The first store in what officials expect to be a chain of discount supermarkets for Israel’s needy was launched Monday in the southern city of Sderot. The first non-profit supermarket chain in Israel, Tzarchaniyat Ha’Ir (“CityMart”) will operate as a social venture, with all profits going toward launching additional branches, lowering prices even further and fostering communal activities for local residents, especially aimed at getting young people in communities to volunteer to help the elderly and needy children.
The 200-square meter Sderot branch is soon to be joined by a second branch in Arad, to be opened in January. The goal is to launch ten new branches every year, and forty in total over the first few years. Tens of millions of shekels will be invested in this venture, officials said.
The new chain will have all the trappings of “classic” supermarkets, operating like other stores – except that the prices and products will be geared to the needs of poor consumers, as opposed to manufacturers. The products sold in the co-ops will be sourced from small and medium-sized companies, in an effort to offer residents of Israel’s socioeconomic periphery lower-cost groceries. Local producers will also be offered an opportunity to join the project.
Products will be received at several logistical centers, which will supply local branches according to their needs. The individual co-ops will survey the lowest prices offered in the area, ensuring that each individual product is offered at the lowest price available amongst competitors. Additionally, members of the chain’s buyers’ club will receive a 15-percent discount.

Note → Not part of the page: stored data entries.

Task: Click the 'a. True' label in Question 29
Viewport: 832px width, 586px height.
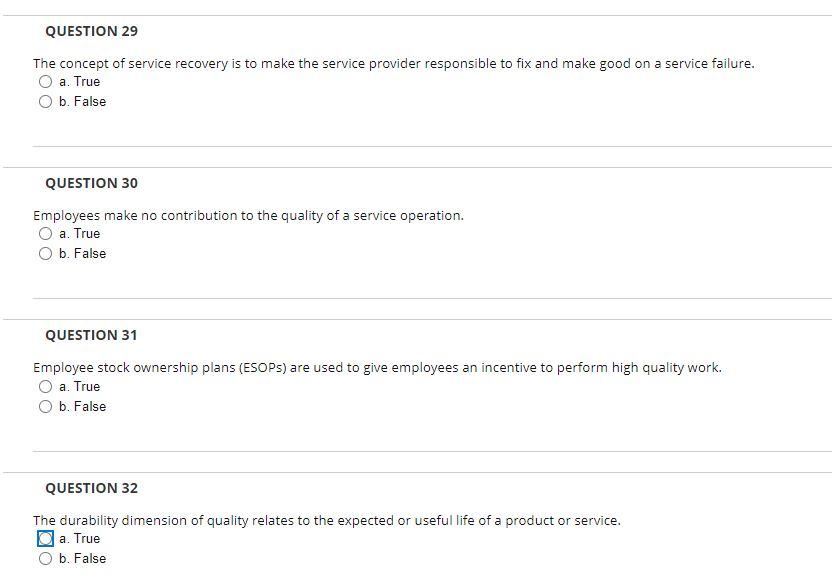Action: (x=79, y=81)
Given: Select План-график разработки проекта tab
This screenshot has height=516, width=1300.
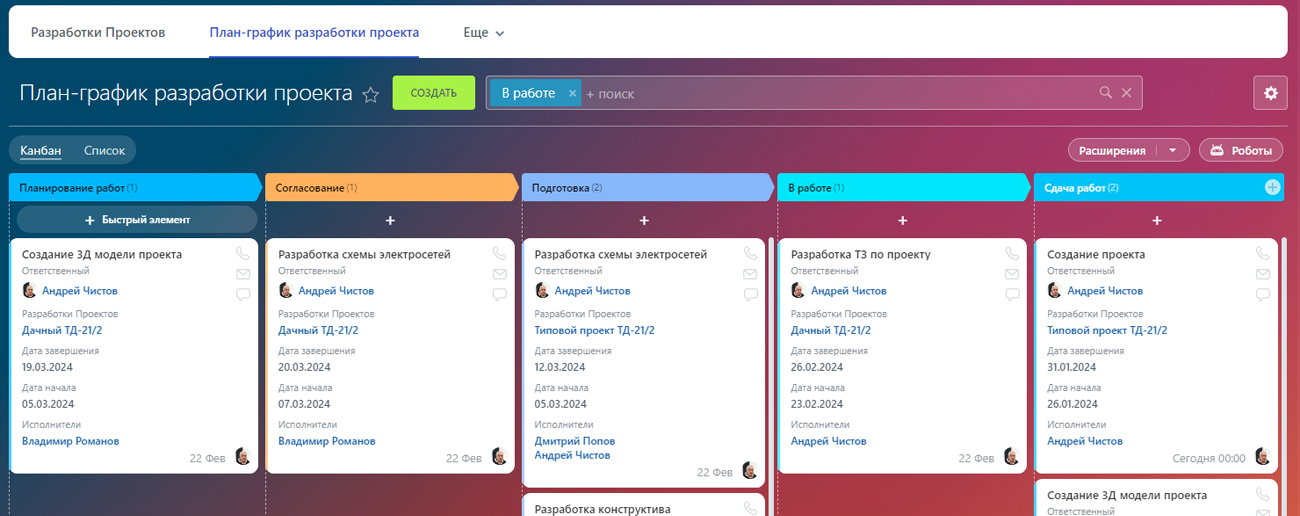Looking at the screenshot, I should click(314, 33).
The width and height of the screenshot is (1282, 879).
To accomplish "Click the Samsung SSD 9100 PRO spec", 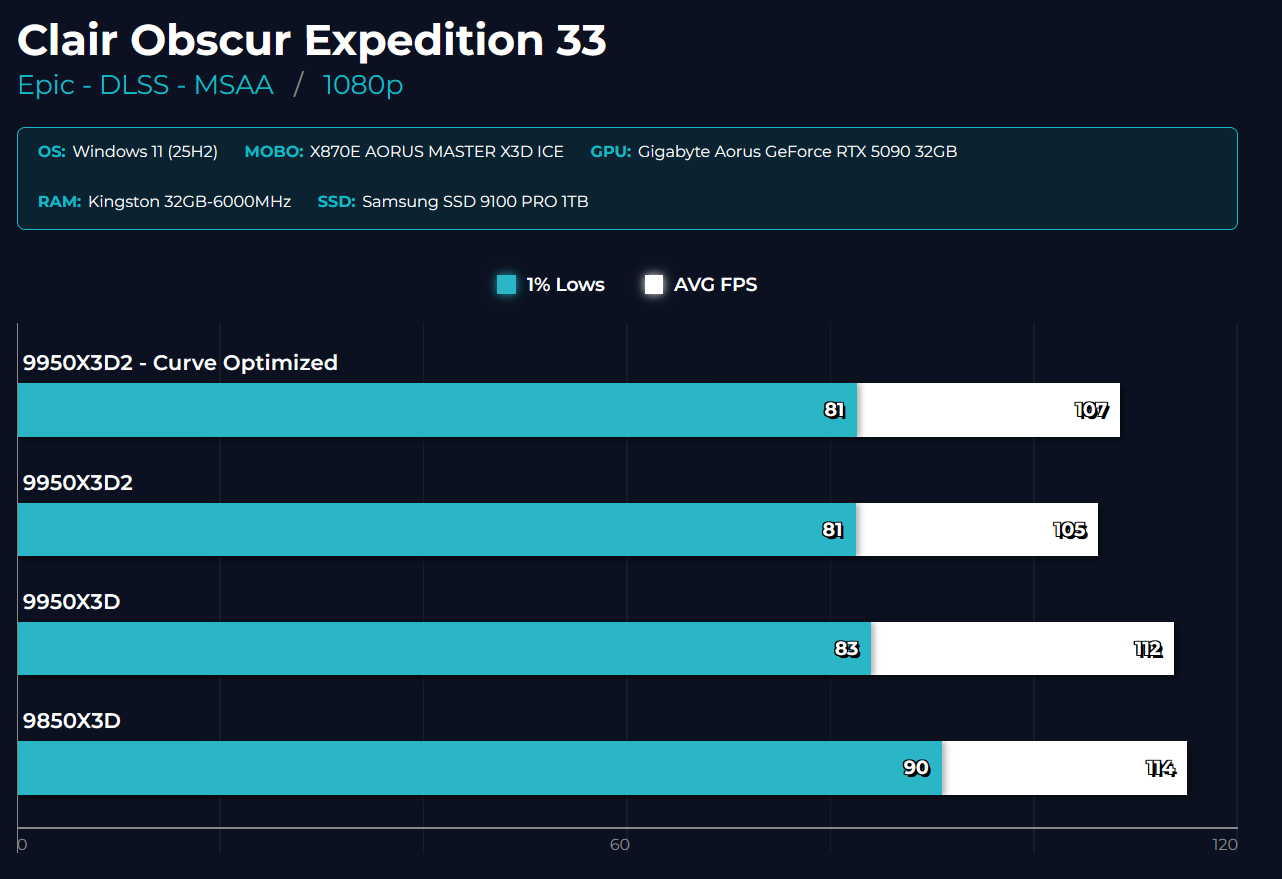I will click(475, 202).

The project is sponsored by the Jewish Agency together with the Israel Venture Network (IVN), with the assistance of UJA-Federation of New York, as well as the United Jewish Endowment Fund of Greater Washington, and private donors. Speaking at the event, Jewish Agency chairman Natan Sharansky said that “the new initiative seeks not only to lower the cost of living and ensure that everyone has access to high-quality, affordable groceries, but also to strengthen the local community by involving community members, consumers, and activists in a cooperative effort that belongs to them alone.”